* [REQUIREMENT] Quote verbatim the stretch of the listing from the line containing "How do I perform: Enable" through the line containing "point(92,196)", both lines included.

## begin EXERCISE DATA

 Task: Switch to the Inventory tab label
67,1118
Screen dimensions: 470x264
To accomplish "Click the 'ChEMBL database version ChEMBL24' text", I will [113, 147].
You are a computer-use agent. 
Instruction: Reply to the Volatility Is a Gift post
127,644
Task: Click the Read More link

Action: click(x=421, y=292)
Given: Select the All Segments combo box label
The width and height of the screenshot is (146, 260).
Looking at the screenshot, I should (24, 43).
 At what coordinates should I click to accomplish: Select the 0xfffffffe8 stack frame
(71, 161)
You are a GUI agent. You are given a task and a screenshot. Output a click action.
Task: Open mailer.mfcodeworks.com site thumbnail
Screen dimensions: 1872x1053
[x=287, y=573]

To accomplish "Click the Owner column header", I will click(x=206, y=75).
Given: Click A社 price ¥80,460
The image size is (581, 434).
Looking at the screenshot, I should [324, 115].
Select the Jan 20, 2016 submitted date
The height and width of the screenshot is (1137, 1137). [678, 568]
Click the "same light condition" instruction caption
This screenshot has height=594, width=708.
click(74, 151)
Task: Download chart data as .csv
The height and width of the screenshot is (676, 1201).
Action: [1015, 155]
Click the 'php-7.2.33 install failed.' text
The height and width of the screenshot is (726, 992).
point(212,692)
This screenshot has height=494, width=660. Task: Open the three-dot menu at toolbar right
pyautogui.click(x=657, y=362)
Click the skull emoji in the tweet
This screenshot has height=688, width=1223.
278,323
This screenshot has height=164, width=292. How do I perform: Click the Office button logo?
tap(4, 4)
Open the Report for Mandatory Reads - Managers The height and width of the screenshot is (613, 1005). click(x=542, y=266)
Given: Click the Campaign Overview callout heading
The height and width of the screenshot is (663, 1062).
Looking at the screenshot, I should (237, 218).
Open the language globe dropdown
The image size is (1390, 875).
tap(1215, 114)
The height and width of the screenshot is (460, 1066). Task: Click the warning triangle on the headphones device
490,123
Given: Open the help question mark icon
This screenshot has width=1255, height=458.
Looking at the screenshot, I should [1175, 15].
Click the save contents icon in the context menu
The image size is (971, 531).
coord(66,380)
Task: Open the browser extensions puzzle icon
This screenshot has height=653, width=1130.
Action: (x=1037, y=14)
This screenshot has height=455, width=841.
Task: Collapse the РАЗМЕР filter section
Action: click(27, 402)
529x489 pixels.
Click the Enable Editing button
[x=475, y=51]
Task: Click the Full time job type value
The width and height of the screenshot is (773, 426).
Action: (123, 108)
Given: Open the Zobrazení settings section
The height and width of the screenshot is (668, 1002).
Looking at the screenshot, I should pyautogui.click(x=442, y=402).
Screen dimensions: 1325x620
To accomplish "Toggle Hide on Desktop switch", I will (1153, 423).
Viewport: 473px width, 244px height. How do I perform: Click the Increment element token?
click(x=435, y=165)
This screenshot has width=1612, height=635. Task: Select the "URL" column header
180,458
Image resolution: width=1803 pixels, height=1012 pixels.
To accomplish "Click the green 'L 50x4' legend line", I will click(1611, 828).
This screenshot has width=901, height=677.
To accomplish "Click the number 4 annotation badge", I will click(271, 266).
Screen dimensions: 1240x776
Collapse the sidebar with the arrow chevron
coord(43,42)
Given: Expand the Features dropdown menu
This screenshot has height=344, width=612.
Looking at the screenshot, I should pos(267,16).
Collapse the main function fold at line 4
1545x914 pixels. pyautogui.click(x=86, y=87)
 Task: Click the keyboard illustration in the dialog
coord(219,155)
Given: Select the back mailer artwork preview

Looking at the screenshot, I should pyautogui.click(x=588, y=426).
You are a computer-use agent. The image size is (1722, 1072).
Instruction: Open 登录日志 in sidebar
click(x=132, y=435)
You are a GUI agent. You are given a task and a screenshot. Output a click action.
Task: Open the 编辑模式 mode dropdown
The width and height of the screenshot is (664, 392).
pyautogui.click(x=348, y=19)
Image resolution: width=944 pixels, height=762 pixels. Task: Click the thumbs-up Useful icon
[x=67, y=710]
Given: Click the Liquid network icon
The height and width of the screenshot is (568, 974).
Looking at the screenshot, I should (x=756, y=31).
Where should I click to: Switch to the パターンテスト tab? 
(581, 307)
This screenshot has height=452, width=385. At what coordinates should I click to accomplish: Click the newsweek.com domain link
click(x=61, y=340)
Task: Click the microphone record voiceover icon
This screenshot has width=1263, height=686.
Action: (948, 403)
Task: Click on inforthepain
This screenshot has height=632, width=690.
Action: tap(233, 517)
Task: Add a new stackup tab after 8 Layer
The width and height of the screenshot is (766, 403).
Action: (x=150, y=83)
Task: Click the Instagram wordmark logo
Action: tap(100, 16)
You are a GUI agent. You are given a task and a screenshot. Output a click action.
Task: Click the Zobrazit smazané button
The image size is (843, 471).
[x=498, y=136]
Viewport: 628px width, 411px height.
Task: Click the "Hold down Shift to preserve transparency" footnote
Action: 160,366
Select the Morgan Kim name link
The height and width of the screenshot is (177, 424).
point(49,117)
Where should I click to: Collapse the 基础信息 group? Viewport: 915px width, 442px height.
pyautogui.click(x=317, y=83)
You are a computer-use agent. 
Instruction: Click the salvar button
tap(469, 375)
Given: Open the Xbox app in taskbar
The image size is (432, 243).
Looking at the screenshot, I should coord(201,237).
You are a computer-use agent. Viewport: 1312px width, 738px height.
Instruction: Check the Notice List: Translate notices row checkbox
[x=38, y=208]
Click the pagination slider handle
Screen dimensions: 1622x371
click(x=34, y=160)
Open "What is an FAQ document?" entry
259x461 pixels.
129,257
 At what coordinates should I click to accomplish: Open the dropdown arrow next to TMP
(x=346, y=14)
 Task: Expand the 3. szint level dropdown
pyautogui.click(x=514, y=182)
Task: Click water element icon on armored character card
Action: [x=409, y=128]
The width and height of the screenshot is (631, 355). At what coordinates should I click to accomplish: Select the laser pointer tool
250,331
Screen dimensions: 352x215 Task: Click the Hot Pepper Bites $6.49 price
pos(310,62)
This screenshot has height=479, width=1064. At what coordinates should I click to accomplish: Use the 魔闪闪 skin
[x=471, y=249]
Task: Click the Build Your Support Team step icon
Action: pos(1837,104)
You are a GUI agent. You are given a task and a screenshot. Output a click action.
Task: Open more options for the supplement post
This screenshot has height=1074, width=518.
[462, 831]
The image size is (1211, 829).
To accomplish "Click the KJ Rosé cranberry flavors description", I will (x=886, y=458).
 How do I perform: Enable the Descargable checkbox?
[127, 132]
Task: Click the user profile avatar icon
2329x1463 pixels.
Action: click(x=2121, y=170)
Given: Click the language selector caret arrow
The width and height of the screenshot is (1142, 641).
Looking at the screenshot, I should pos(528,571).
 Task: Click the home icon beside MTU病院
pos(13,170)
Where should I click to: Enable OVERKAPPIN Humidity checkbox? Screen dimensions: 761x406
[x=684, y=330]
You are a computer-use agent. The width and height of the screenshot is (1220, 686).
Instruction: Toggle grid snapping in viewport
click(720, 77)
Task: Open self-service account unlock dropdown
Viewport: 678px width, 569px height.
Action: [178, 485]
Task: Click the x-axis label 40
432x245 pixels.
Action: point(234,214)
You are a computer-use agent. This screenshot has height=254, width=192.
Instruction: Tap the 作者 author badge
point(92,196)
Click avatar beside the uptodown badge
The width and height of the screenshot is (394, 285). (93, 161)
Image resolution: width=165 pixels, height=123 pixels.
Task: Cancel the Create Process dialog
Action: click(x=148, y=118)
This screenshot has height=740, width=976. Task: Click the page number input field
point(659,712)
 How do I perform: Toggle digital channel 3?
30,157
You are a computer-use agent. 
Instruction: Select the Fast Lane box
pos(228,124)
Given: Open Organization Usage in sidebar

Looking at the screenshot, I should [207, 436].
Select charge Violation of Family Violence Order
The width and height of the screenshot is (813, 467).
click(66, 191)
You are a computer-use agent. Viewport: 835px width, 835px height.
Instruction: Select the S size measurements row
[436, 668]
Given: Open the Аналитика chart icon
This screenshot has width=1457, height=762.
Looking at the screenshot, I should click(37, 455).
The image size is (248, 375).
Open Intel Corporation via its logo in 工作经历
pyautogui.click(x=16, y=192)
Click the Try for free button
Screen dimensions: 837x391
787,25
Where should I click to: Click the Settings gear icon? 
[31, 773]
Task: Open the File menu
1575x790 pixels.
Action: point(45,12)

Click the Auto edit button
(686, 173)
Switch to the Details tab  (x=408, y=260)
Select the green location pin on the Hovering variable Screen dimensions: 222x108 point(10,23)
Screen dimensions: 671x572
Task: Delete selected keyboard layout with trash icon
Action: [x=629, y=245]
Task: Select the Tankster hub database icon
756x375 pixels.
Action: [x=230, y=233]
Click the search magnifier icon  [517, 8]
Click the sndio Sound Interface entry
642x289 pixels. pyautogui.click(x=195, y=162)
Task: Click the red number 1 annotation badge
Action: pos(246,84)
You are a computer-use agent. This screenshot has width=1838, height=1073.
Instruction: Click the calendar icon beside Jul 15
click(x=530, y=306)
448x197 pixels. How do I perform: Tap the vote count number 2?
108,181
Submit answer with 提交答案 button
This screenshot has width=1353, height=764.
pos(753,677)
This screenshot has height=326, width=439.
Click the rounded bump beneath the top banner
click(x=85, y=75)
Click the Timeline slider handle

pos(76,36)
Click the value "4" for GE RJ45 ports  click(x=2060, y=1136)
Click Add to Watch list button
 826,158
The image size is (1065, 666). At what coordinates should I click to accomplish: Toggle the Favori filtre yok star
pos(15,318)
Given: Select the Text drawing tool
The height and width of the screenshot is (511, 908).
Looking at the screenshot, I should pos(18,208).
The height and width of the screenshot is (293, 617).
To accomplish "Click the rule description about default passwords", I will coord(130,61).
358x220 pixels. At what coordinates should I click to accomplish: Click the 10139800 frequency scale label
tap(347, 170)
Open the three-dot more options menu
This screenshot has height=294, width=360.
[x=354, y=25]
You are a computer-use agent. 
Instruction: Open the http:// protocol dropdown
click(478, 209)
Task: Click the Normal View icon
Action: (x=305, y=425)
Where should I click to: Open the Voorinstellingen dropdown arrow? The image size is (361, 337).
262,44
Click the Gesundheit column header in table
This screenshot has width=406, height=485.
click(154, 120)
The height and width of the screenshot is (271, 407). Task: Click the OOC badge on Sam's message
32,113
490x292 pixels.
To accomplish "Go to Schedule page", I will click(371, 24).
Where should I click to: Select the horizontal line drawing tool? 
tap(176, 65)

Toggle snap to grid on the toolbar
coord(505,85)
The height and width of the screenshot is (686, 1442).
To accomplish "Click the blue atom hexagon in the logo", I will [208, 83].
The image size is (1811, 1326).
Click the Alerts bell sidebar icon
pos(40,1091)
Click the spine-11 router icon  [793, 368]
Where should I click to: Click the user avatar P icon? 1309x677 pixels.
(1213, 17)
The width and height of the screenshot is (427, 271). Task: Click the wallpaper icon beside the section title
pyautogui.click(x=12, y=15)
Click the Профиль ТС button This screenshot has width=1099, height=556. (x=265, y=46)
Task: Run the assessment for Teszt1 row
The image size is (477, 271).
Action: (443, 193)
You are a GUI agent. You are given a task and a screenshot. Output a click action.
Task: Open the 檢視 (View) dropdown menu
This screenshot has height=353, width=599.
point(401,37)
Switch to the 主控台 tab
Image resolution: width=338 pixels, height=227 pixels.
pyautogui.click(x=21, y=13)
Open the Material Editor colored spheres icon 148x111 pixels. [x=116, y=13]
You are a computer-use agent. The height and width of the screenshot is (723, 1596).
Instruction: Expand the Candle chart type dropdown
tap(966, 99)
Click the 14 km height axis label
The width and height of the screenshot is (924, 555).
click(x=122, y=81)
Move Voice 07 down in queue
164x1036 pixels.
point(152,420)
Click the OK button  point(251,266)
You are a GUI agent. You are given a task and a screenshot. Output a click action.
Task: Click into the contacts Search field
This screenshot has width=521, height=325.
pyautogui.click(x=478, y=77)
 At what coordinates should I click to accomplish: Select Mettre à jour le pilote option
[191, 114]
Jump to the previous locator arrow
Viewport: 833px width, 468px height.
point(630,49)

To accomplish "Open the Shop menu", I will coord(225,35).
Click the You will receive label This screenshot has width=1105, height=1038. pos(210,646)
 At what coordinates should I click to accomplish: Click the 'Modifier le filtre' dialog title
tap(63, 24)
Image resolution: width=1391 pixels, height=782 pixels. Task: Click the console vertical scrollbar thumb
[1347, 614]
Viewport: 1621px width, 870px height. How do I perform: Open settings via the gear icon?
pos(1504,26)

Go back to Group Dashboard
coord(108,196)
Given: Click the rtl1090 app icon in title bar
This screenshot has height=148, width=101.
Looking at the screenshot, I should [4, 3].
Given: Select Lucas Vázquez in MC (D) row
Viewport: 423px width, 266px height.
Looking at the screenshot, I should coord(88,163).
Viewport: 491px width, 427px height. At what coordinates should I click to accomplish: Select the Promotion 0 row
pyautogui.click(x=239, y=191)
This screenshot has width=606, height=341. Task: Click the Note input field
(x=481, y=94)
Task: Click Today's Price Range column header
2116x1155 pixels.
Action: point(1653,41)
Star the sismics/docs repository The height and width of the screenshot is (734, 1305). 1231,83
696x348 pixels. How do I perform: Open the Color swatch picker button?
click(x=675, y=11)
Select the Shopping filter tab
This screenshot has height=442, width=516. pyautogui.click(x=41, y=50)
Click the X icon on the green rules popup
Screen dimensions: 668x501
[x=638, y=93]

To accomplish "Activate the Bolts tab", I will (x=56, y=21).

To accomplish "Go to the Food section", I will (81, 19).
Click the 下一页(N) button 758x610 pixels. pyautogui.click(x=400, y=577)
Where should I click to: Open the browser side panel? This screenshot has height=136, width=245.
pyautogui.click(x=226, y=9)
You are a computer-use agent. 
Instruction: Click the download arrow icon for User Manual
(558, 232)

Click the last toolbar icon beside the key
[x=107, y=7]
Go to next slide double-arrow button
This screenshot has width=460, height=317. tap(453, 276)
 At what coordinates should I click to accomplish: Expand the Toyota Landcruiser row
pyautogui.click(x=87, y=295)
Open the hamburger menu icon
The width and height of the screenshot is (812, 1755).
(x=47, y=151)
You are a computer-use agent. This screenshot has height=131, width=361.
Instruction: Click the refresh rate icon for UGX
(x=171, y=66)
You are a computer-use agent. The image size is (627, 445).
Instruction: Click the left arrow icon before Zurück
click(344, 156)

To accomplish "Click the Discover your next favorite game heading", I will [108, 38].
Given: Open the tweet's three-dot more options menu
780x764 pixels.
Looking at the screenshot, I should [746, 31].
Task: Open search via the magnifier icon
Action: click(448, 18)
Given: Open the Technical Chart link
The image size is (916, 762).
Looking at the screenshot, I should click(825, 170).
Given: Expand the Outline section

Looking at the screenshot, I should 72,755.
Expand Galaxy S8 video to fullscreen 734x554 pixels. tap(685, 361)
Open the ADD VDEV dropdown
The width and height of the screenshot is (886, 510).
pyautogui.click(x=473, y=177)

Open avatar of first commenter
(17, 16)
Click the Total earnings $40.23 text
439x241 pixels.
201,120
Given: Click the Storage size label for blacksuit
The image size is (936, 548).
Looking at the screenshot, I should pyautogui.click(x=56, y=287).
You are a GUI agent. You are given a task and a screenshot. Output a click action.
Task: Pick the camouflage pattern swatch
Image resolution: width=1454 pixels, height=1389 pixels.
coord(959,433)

## end EXERCISE DATA

* [TASK OUTPUT]
 How do I perform: Enable the Descargable checkbox?
[127, 132]
Task: Click the user profile avatar icon
2329x1463 pixels.
Action: click(x=2121, y=170)
Given: Click the language selector caret arrow
The width and height of the screenshot is (1142, 641).
Looking at the screenshot, I should pos(528,571).
 Task: Click the home icon beside MTU病院
pos(13,170)
Where should I click to: Enable OVERKAPPIN Humidity checkbox? Screen dimensions: 761x406
[x=684, y=330]
You are a computer-use agent. The width and height of the screenshot is (1220, 686).
Instruction: Toggle grid snapping in viewport
click(720, 77)
Task: Open self-service account unlock dropdown
Viewport: 678px width, 569px height.
Action: [178, 485]
Task: Click the x-axis label 40
432x245 pixels.
Action: point(234,214)
You are a computer-use agent. This screenshot has height=254, width=192.
Instruction: Tap the 作者 author badge
point(92,196)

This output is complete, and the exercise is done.